Gustafson and co-writer Alexander Öhrstrand’s script is light on specifics but it’s pretty easy to work out the basics: the mother (never seen) of the three sisters at the heart of the story has gone missing, and not for the first time. Sixteen-year-old eldest Laura (Bianca Delbravo, in an award-deserving performance) has stepped up to look after the younger two, 12- or 13-year-old Mira and seven-year-old Steffi (Dilvin Asaad and Safira Mossberg, both also exceptional). The dishes pile up unwashed but Laura makes sure Steffi gets cleaned up properly if she wets the bed and gets to school approximately on time. They have a system worked out for shoplifting groceries, and a neighbour (Marta Oldenburg) who helps out when they suddenly need sanitary pads for Mira’s first period.
For kicks and supplementary snacks, they break into nearby homes, along with a gaggle of other girls spanning the same age range, to play in the pool and raid the larders. It’s after getting caught by one homeowner and needing to hide out from his pursuit that Laura meets Hanna (Ida Engvoll), a grown woman with her own freight of unexplained trouble, who offers Laura food and shelter. Intrigued by Laura’s stories of home incursions, Hanna starts tagging along, plundering strangers’ cannabis stashes, listening to their records and reading diaries. Laura starts to hope she might be able to get Hanna to impersonate her mother when the social workers come for a pending home visit.

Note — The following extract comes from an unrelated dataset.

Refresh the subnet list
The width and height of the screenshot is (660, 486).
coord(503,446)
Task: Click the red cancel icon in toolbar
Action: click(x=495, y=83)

Readers who have interacted with children’s services professionals themselves or may even work in that field might be aghast at the staggering laxity of the professionals here; is it really standard operating procedure in Sweden? Certainly it’s not hard to believe that kids in crisis can sometimes slip through the cracks even in the most efficient of states. Facts may be irrelevant anyway, as there’s a sense that this is all happening in a kind of dream world, a place where girls have established rituals to celebrate a comrade’s first period and the loss of a baby tooth, rites involving blood and its symbolic representative, red wine. Kids – they grow up so fast.